Getting Started
Starting vineyard server
$ python3 -m vineyard
A vineyard daemon server will be launched on the underlying machine with default
settings. The default socket
is /var/run/vineyard.sock
, and it is
listened by the server for ipc connections.
Note that a vineyard daemon server is a vineyard instance in a vineyard cluster.
Thus, to start a vineyard cluster, we can simply start vineyardd
over all the
machines in the cluster, and make sure these vineyard instances can register to
the same etcd_endpoint
. The default value of etcd_endpoint
is
http://127.0.0.1:2379
, and vineyard
will launch the etcd_endpoint
in case the etcd servers are not started on the cluster.

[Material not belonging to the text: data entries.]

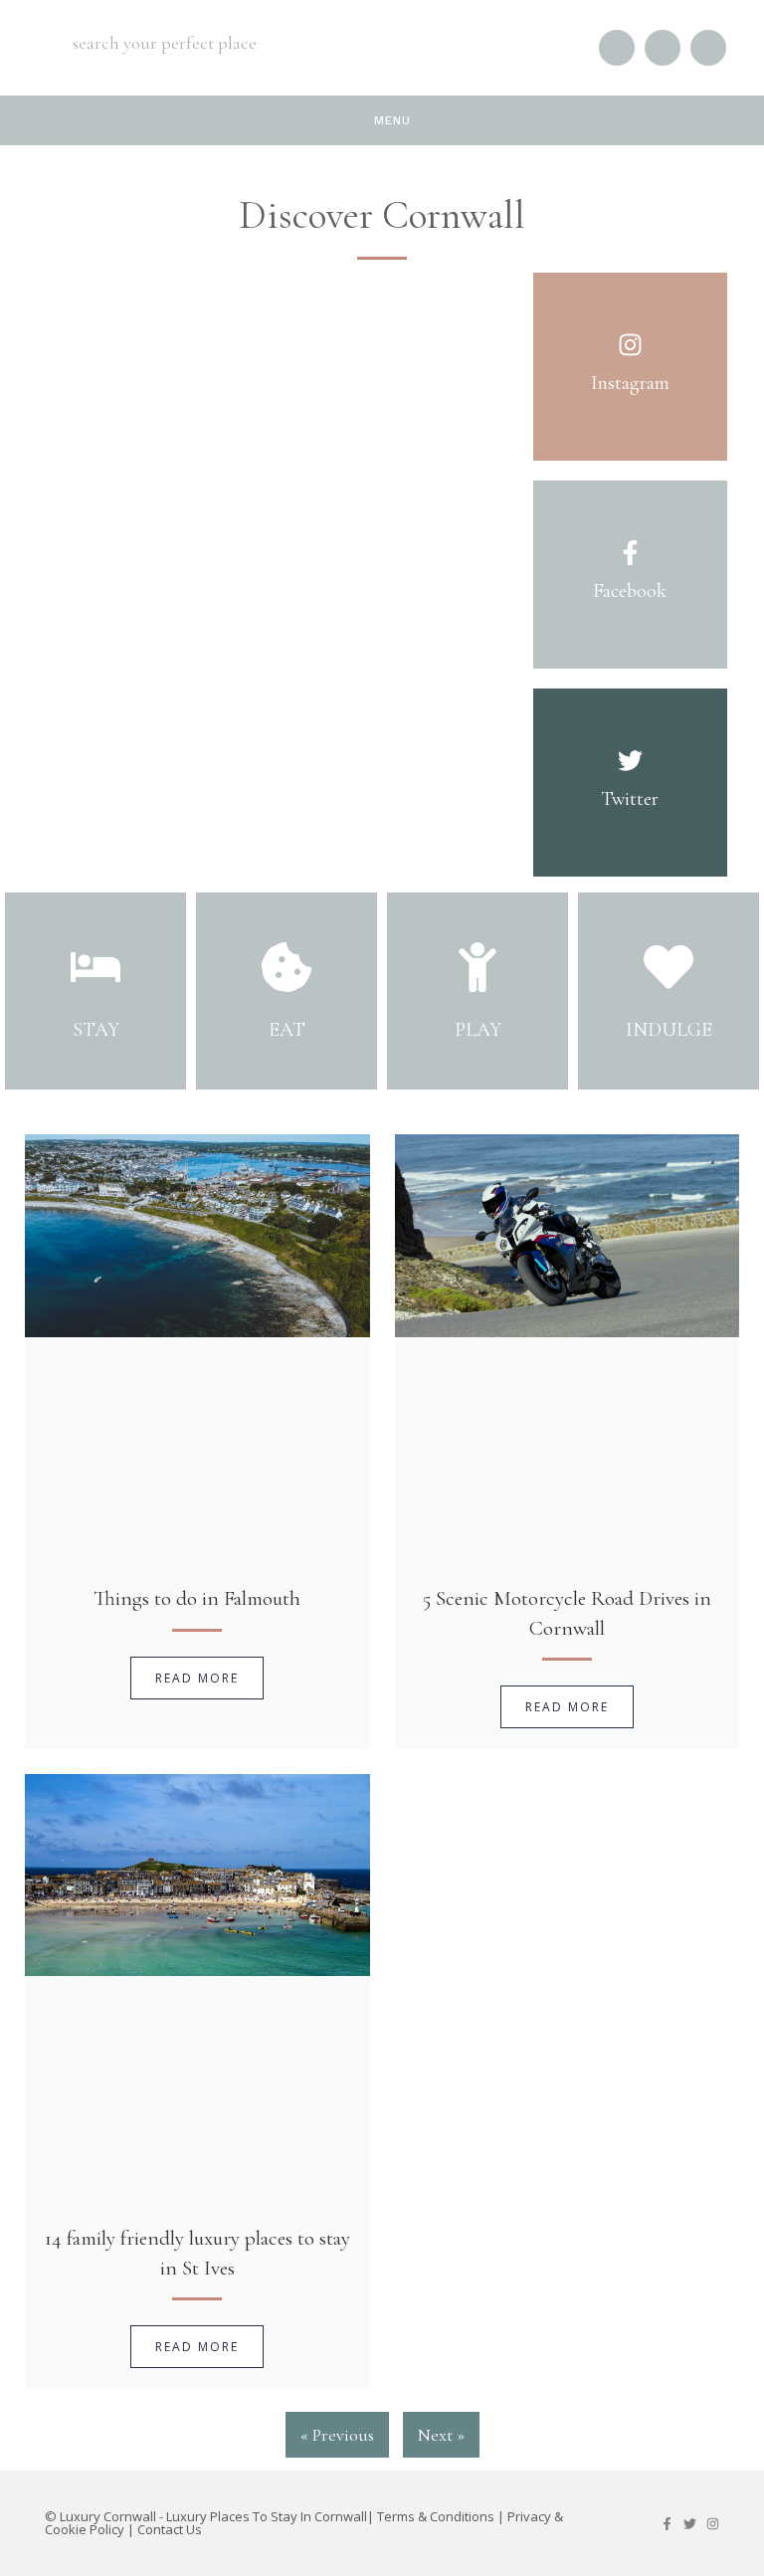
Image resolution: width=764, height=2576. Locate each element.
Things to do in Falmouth (197, 1598)
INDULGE (669, 1030)
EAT (287, 1030)
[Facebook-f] (667, 2523)
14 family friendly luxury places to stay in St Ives (197, 2252)
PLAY (478, 1030)
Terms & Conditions (435, 2516)
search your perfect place (165, 43)
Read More (197, 1678)
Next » (441, 2435)
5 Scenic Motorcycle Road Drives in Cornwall (567, 1613)
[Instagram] (712, 2523)
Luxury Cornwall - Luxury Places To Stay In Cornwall (213, 2516)
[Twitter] (689, 2523)
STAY (96, 1030)
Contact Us (169, 2529)
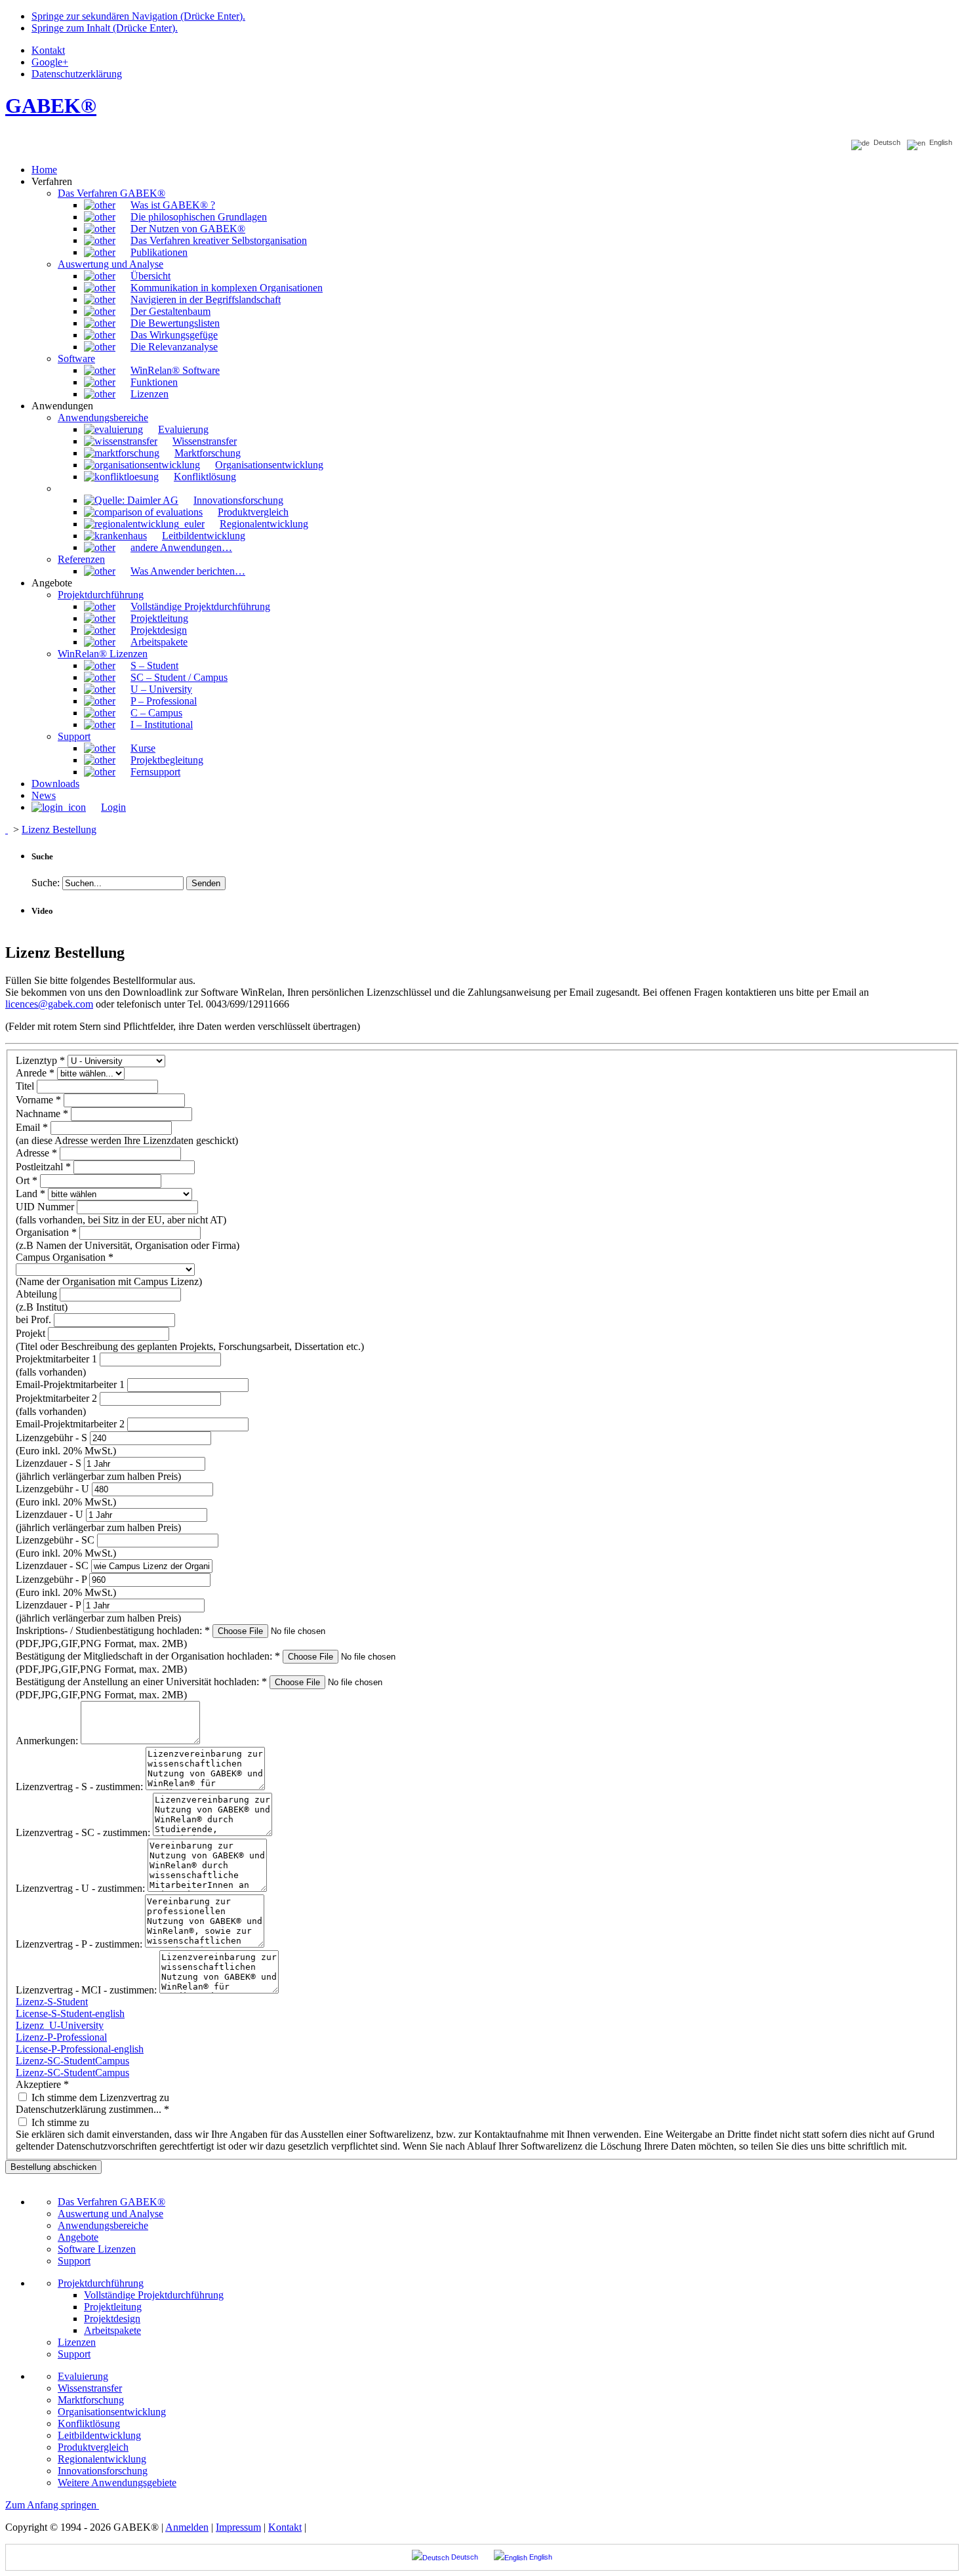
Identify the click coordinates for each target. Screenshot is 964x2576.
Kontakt (48, 50)
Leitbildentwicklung (99, 2435)
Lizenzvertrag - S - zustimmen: (81, 1786)
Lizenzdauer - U (51, 1514)
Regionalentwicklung (102, 2458)
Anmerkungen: (48, 1740)
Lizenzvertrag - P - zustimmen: (80, 1944)
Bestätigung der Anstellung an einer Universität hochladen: (141, 1681)
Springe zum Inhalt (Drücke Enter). (104, 27)
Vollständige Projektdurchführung (154, 2294)
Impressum (238, 2527)
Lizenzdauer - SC (53, 1565)
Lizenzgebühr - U (54, 1488)
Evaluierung (83, 2376)
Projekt (32, 1333)
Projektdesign (112, 2318)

Use python3 -m vineyard --help
for other parameter settings.
Connecting to vineyard
Vineyard deamon serves clients via UNIX domain socket:
>>> import vineyard
>>> client = vineyard.connect('/var/run/vineyard.sock')
Here we established a vineyard client connected to the vineyardd instance
via the IPC socket /var/run/vineyard.sock
.
Getting and putting Python object
>>> import numpy as np
>>> import vineyard.data.tensor
>>> arr = np.arange(8)
>>> arr_id = client.put(arr)
>>> arr_id
00002ec13bc81226
>>> shared_arr = client.get(arr_id)
>>> shared_arr
array([0, 1, 2, 3, 4, 5, 6, 7])
We first use client.put()
to build the vineyard object from the local variable arr
,
which returns the object_id
that is the unique id in vineyard to represent the object.
Then given the object_id
, we can obtain a shared-memory object from vineyard
with client.get()
. Note that shared_arr
doesn’t allocate memory in the
client process; instead, it shares the memory from the vineyard server.
Creating a dataframe
>>> import numpy as np
>>> import vineyard.data.dataframe
>>> df = pd.DataFrame({'u': [0, 0, 1, 2, 2, 3],
>>> 'v': [1, 2, 3, 3, 4, 4],
>>> 'weight': [1.5, 3.2, 4.7, 0.3, 0.8, 2.5]})
>>> df_id = client.put(df)
>>> shared_object = client.get_object(df_id)
>>> shared_object.typename
vineyard::DataFrame
>>> shared_df = client.get(df_id)
>>> shared_df
u v weight
0 0 1 1.5
1 0 2 3.2
2 1 3 4.7
3 2 3 0.3
4 2 4 0.8
5 3 4 2.5
We first build the vineyard dataframe object from pandas dataframe variable df
,
then to further understand the client.get()
method, we use client.get_object()
to get the vineyard object, and check its typename
.
Actually, client.get()
works in two steps, it first gets the vineyard object
from vineyardd via client.get_object()
, and then resolves the vineyard object
based on the registered resolver.
In this case, when we import vineyard.dataframe
,
a resolver that can resolve a vineyard dataframe object to a pandas dataframe is
registered to the resolver factory under the vineyard type vineyard::DataFrame
,
so that the client can automatically resolve the vineyard dataframe object.
To further understand the registration design
in vineyard, see divein-driver-label.
Using streams
Vineyard supports streaming to facilitate big data pipelining.
Open a local file as a dataframe stream
>>> from vineyard.io.stream import open
>>> stream = open('file://twitter.e')
>>> stream.typename
vineyard::DataframeStream
In practice, the file may be stored in an NFS, and we want to read the file in parallel to further speed up the IO process.
Open a file in NFS parallelized as a parallel stream
>>> stream = open('file://twitter.e', num_workers=16)
>>> stream.typename
vineyard::ParallelStream
>>> stream.get_stream_num()
16
To further understand the implementation of the driver open
, and the underlying
registration mechanism for drivers in vineyard, see divein-driver-label.